The Pacific Atlantic Company pushed its lines southward along the Butterfield overland route via San Jose and reached Los Angeles in 1860 and stopped work.

A central line started by the Placerville Humboldt Company reached Carson City in the spring of 1859, and soon afterwards Ft. Churchill.

To stimulate the effort, the California Legislature offered $6000 a year to the company who would be the first to complete the overland line, but neither company succeeded, and both became merged with the California State Telegraph Company.

In the meanwhile the many eastern companies which had organized and built various lines were undergoing a process of consolidation.

The Western Union Telegraph Company, by obtaining control of the patents of the Morse invention and the House printing machine, soon became the strongest rival in the field, and one by one most of the other companies leased their lines to the new company or else became merged with it.

One of the leading men of the Western Union at the time was Hiram Sibly, and to his wisdom and tireless energy belongs much of the credit for the building of the first line to the Pacific Coast.

Mr. Sibley first presented the scheme to his own board of directors at Rochester, New York, but the risks were thought to be too hazardous to undertake, so the company refused to carry out the project.

It was suggested, however, that the work might be undertaken by an outside organization in which the company might be represented.

Then if the work failed, it would not seriously cripple the whole company, and this plan was carried out.

In 1860 Mr. Sibley applied to Congress for help in the undertaking. It was a very opportune time.

The government realized the need of being in close touch with the western forts and the necessity of keeping the whole country together, and in a very short time, June 16, 1860, a bill was passed “to facilitate communication between the Atlantic and Pacific States by electric telegraph.”

Congress was to grant an annual subsidy of $40,000 for ten years and a quarter of a section of land for every fifteen miles of line.

For this the telegraph company promised to send government messages free to the above amount, the rate of any message being limited to $3 for every ten words.

Jeptha H. Wade, another prominent figure in the building of the new line, succeeded in consolidating the four lines in California and in obtaining a concession of $100,000 from the state for the work.

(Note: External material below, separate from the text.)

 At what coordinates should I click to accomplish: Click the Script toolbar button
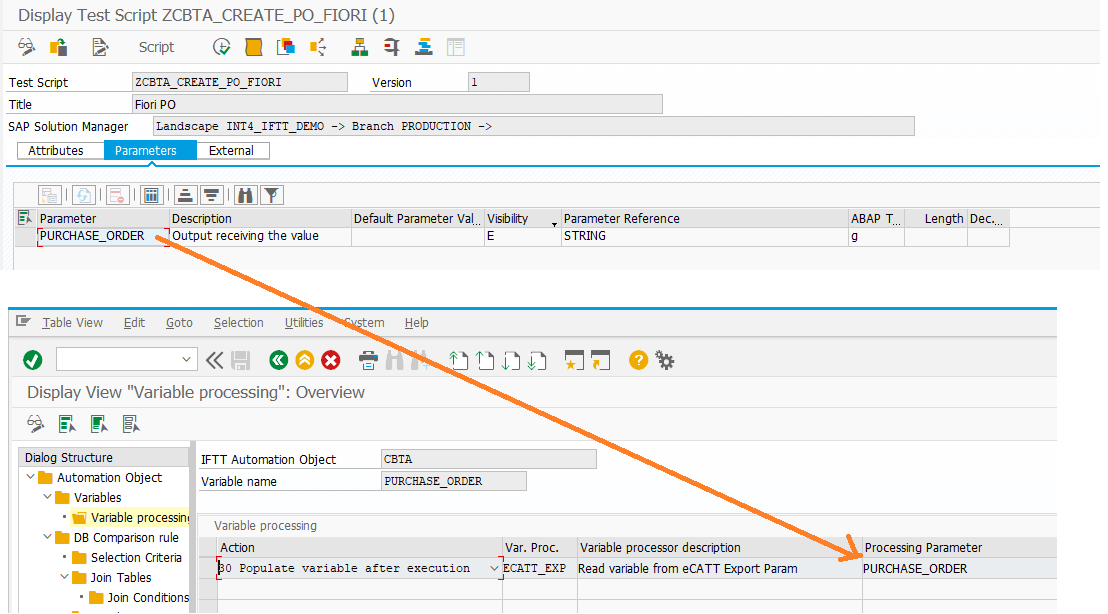(x=156, y=47)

It was finally agreed that the California State Telegraph Company and the Western Union Company should extend their lines to Salt Lake and there unite.

On January 11, 1861, the Pacific Telegraph Company was incorporated in Nebraska with a capital stock of $1,000,000 to carry out the contract of the Western Union Company, while on the western coast the Overland Telegraph Company was organized in San Francisco with a capital stock of $1,250,000 to carry out the obligation of the California State Telegraph Company.

The question of route was the first to be decided.

This work was given to Edward Creighton, a well-known line builder, and it was his recommendation that finally led to the selection of the route April 12, 1861, from Omaha to Salt Lake via Fort Kearney, Laramie, South Pass, Forts Crittenden and Churchhill, across the Sierra Nevada mountains to Sacramento and San Francisco.

Mr. Creighton offered to take charge of the work of construction, so he was given the contract for building the eastern section, while Mr. James Gamble, who had done such efficient work in building the first line in California, was given charge of the work in the west.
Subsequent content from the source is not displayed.